BEGIN PROVIDED DATA

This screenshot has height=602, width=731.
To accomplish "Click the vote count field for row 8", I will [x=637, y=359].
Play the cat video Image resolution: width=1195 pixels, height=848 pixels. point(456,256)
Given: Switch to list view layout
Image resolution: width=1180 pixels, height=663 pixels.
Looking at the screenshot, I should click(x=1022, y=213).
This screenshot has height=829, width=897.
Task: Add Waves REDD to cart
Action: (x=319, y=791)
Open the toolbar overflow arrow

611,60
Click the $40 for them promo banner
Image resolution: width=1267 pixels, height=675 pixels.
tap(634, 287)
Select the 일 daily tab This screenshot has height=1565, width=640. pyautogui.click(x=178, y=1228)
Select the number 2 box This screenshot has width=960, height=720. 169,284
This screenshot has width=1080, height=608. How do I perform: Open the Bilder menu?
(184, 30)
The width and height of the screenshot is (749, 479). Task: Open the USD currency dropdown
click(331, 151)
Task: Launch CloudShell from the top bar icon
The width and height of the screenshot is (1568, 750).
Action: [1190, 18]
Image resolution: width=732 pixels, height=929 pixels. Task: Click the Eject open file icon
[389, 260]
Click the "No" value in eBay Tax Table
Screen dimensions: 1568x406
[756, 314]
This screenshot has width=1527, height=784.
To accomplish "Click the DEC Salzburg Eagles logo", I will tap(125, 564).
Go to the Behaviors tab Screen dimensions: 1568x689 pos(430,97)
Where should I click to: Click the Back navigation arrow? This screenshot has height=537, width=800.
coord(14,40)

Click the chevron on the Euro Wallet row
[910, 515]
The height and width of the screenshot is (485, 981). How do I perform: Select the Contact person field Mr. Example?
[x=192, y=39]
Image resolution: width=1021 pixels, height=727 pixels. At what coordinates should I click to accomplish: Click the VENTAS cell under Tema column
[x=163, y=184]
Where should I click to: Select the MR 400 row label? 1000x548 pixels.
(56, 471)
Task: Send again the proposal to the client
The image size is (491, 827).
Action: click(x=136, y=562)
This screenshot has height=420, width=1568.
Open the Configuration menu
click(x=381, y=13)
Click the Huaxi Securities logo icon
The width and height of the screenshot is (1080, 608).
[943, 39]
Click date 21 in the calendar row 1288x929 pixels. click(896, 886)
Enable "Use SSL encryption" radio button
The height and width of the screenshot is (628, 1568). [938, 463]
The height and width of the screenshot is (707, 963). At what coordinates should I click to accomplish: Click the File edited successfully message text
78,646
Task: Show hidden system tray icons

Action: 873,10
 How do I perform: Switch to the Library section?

END PROVIDED DATA

**THE PROBLEM:**
From the material above, set down exactly the lines starting at the one with "Image resolution: width=1021" and ending at the one with "Click date 21", end lines included.

**REPLY:**
Image resolution: width=1021 pixels, height=727 pixels. At what coordinates should I click to accomplish: Click the VENTAS cell under Tema column
[x=163, y=184]
Where should I click to: Select the MR 400 row label? 1000x548 pixels.
(56, 471)
Task: Send again the proposal to the client
The image size is (491, 827).
Action: click(x=136, y=562)
This screenshot has height=420, width=1568.
Open the Configuration menu
click(x=381, y=13)
Click the Huaxi Securities logo icon
The width and height of the screenshot is (1080, 608).
[943, 39]
Click date 21 in the calendar row 1288x929 pixels. click(896, 886)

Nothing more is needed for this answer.